Según el texto, la empresa dispondría de un plazo máximo de dos meses para entregar esta información por escrito.

Asimismo, las compañías deberán informar “de manera comprensible” a su personal sobre los criterios objetivos y neutros con respecto al género que emplean para fijar las retribuciones y los niveles salariales. En el caso de las que cuenten con 50 o más trabajadores, deberán detallar también obligatoriamente los criterios de progresión retributiva.

Registro y auditorías

Todas las empresas deberán contar con un registro donde se recoja, desglosadas por sexo, la media aritmética y la mediana del salario percibido realmente (salario base, complementos salariales y extrasalariales), tanto en cómputo anual como por hora de trabajo.

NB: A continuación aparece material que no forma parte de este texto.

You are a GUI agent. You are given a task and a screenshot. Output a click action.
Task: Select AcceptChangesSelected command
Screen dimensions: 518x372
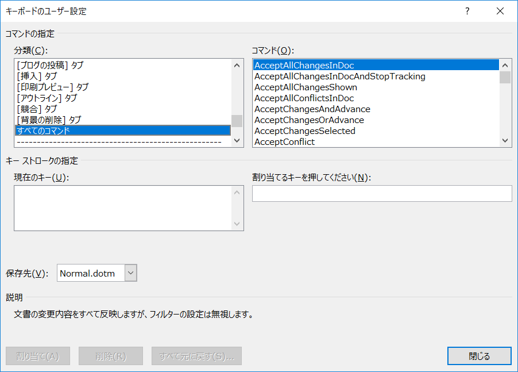pos(304,131)
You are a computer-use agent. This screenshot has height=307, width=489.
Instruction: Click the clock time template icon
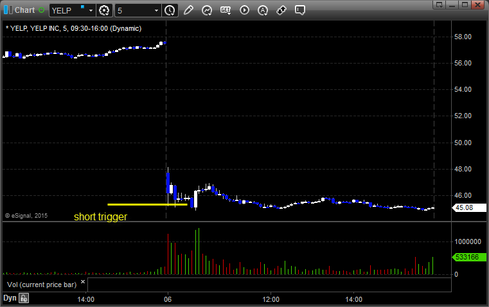click(170, 10)
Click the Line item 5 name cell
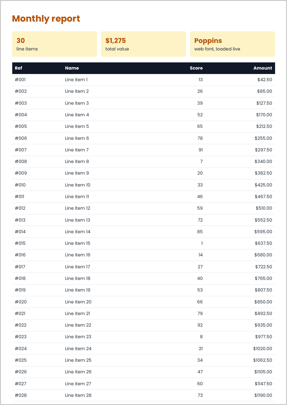Viewport: 287px width, 405px height. click(x=77, y=126)
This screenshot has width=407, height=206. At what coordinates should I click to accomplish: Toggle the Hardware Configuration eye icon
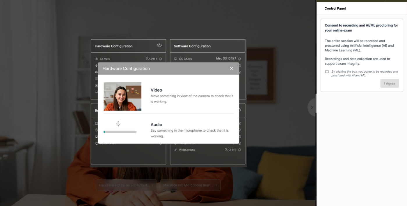pos(159,45)
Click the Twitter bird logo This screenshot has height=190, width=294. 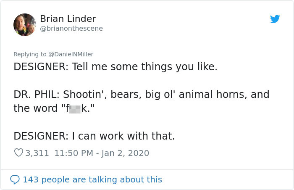(x=275, y=19)
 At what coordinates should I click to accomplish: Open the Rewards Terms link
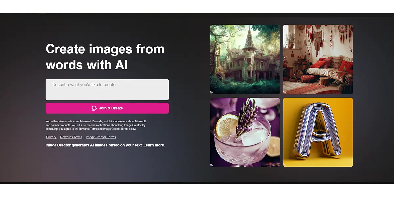pyautogui.click(x=71, y=137)
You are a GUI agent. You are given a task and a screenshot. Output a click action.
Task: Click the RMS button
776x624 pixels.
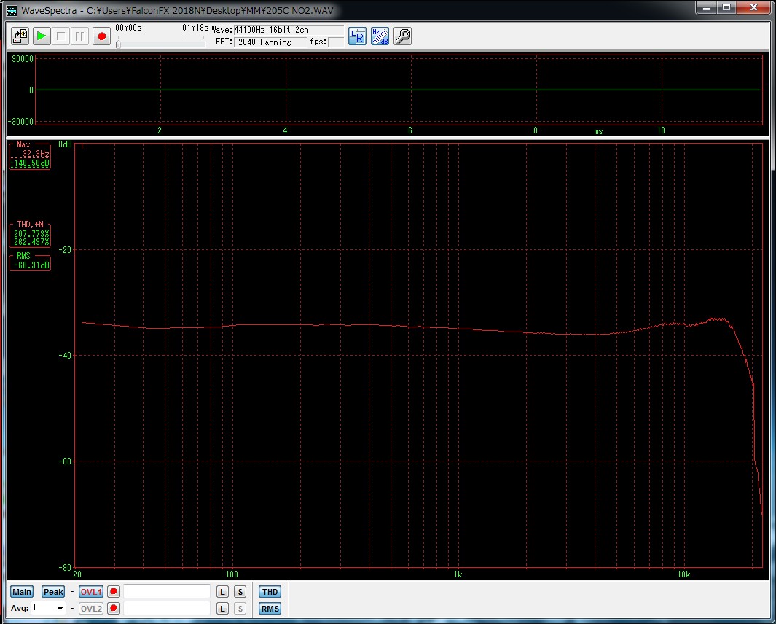pyautogui.click(x=270, y=609)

Asimismo, como se adelantaba, las empresas a partir de 50 trabajadores ya deben llevar a cabo una auditoría retributiva. Esta deberá incluir de manera específica las medias y medianas de los puestos de igual valor de la empresa. Si las diferencias salariales medias de un sexo respecto al otro alcanzan al menos un 25%, se deberá incluir obligatoriamente una justificación objetiva en el registro.

Estas auditorías también deberán analizar las diferencias retributivas de los últimos tres años. Si se detectan desigualdades no justificadas, la empresa tendrá que elaborar un plan de actuación para corregirlas en un plazo máximo e improrrogable de seis meses.

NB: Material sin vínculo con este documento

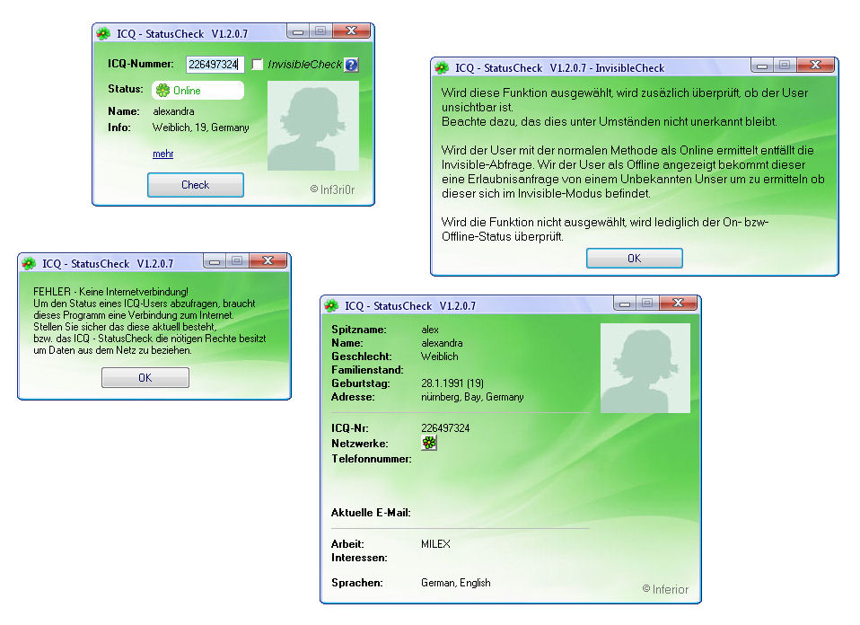Click the ICQ icon next to Netzwerke

coord(429,444)
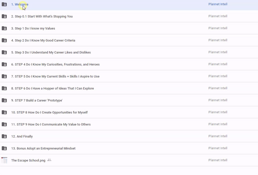Screen dimensions: 258x175
Task: Select the folder icon next to Step 1 Values
Action: 4,28
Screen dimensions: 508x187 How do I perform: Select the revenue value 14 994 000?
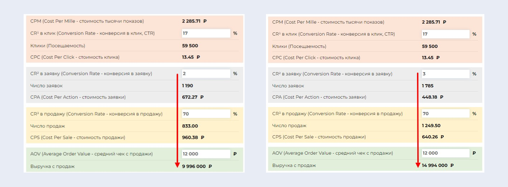point(435,166)

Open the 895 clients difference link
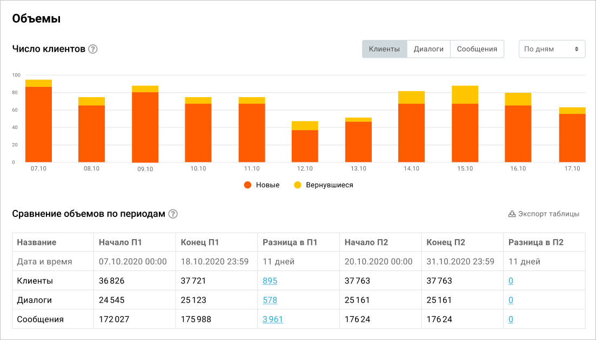point(270,281)
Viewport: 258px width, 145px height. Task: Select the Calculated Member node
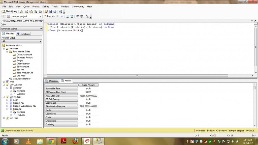(x=21, y=79)
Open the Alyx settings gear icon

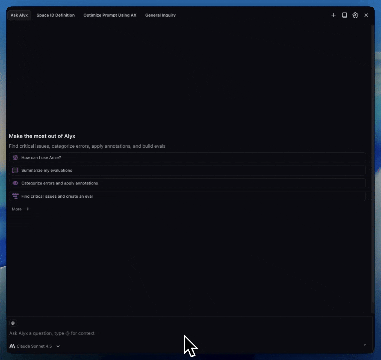coord(355,15)
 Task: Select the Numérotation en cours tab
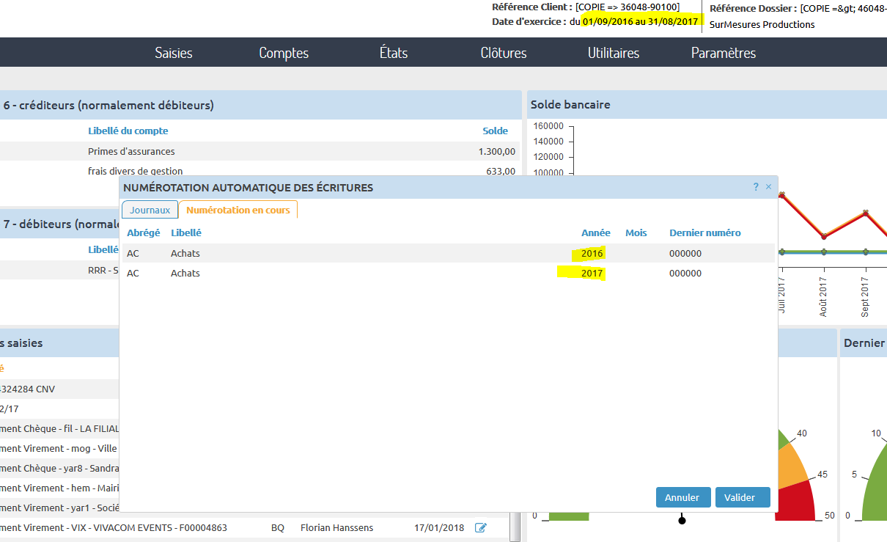click(238, 210)
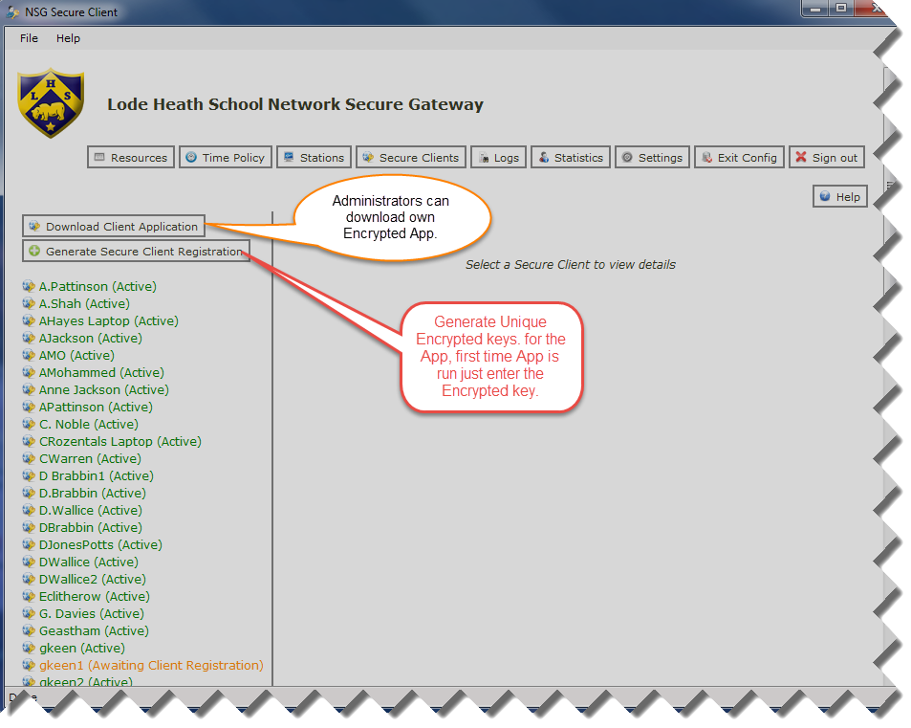Open the Secure Clients section
Viewport: 911px width, 728px height.
[410, 158]
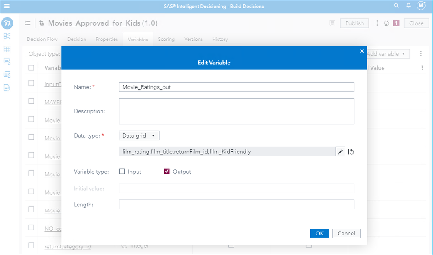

Por otro lado, las empresas de 50 o más trabajadores deberán facilitar de manera periódica a la Administración datos sobre su brecha retributiva de género; su brecha retributiva de género en los complementos salariales; su brecha retributiva de género mediana; la brecha retributiva de género mediana en los complementos salariales; la proporción de trabajadoras y de trabajadores que reciben complementos salariales; la proporción de trabajadoras y de trabajadores en cada cuartil de la banda retributiva; y la brecha retributiva de género por categorías, grupos o agrupaciones de puestos de igual valor.

Este reporte se tendría que enviar anualmente en empresas de 250 o más trabajadores, y cada tres años en las de entre 50 y 249. Esta obligación entraría en vigor para junio de 2027 para las empresas a partir de 150 empleados y en junio de 2031 para aquellas con entre 50 y 149 trabajadores

En relación a esto, Trabajo pretende crear la Comisión para el Seguimiento de la Transparencia Retributiva, que se encargará de recopilar y publicar los datos de las brechas retributivas en un formato accesible que permita comparar empresas y sectores, además de remitir informes cada dos años a la Comisión Europea.

Acompañamiento a pymes

El borrador contempla que los ministerios de Trabajo y de Igualdad ofrezcan medidas de apoyo y asistencia técnica para las pequeñas y medianas empresas, promoviendo acciones formativas específicas financiadas y gestionadas en colaboración con la Fundación Estatal para la Formación en el Empleo (Fundae).